Of course, a few things do work. But it is a fallacy to believe it is the best things that survive. I suspect many scientists have difficulty remembering this, it is easy to assume the best has been selected. This is because Western philosophy is strongly influenced by Plato and his idea of the (platonic) ideal.
Theologians are influenced by the same ideals and the last gasp struggle of the proponents of 'intelligent design' demonstrate Plato's ideal is far from dead. We need to understand, in evolution as much as the church, the Spirit works through diversity and chaos.
The problem is, as humanity has become self-aware, we tend to undermine the harmony in creation in our search for order, design and perfection. The place to seek God is not in the illusion of order and perfection but in what appears to be random.
It is an interesting question - what is random? How do we know something is random? One extreme would be to argue randomness is lack of knowledge; beneath the sequence of apparently random numbers there are causes. For example, take pseudo-random numbers. There is no way of distinguishing a good sequence of pseudo random numbers from genuine random numbers.
Now this might be a source of rejoicing for creationists except for one minor problem. Nature doesn't use numbers. Reality might be nudged by God but how it responds to any nudge must be unpredictable.

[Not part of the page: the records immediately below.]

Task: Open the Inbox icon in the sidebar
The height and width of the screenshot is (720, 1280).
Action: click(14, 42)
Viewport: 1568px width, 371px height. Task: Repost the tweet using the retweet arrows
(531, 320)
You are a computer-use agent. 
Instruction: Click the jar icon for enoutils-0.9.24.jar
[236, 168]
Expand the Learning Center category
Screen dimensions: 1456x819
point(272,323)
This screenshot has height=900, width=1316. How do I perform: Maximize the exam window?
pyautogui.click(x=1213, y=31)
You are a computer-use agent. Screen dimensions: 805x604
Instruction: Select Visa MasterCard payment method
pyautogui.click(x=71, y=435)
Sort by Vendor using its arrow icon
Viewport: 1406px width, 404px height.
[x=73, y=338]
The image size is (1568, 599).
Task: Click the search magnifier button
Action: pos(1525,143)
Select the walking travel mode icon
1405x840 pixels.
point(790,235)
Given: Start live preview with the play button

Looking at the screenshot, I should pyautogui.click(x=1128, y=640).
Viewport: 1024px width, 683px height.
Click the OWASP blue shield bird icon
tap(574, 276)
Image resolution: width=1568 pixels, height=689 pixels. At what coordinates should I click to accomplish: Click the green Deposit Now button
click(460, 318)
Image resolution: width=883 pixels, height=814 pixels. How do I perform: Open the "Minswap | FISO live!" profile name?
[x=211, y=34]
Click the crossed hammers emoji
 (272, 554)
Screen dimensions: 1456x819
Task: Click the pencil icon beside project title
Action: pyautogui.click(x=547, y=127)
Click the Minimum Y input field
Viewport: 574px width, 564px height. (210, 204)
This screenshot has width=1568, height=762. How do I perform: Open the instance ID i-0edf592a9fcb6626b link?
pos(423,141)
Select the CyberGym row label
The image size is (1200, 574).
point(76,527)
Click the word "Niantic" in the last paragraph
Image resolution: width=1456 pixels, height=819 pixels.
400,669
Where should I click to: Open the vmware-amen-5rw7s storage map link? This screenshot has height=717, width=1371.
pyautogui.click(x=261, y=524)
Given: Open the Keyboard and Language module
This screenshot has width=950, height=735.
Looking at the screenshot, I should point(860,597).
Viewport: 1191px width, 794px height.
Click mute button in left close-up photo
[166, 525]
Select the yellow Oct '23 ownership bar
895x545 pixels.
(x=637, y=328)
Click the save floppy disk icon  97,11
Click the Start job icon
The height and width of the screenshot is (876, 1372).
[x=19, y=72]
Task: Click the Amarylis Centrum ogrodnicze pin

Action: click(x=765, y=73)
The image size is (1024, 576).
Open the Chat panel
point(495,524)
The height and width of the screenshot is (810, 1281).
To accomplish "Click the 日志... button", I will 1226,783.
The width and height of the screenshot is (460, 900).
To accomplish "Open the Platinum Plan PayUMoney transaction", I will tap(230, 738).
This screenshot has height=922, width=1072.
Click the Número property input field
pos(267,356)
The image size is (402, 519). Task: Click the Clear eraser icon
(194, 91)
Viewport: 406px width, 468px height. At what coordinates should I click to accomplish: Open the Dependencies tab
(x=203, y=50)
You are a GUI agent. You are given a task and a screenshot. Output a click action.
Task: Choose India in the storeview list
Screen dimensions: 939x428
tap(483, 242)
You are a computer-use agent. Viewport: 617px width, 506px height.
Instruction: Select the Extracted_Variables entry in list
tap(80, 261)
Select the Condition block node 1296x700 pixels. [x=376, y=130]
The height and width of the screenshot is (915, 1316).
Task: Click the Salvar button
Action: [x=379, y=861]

The history of religion has always been the struggle between those who seek to impose order on God's creation, and those who value freedom to respond to God spontaneously. If we insist on imposing order on our churches, then splits are inevitable. We can choose to make our ideals absolute and split the church. Or we can agree splits are inevitable. This means we all have freedom to be heretics, as all spirit led people are, alongside the apparently ordered life the churches.
There is nothing to fear from heresy because most things don't work! There is everything to fear from orthodoxy (whatever type) because it uses force to impose order that does not exist.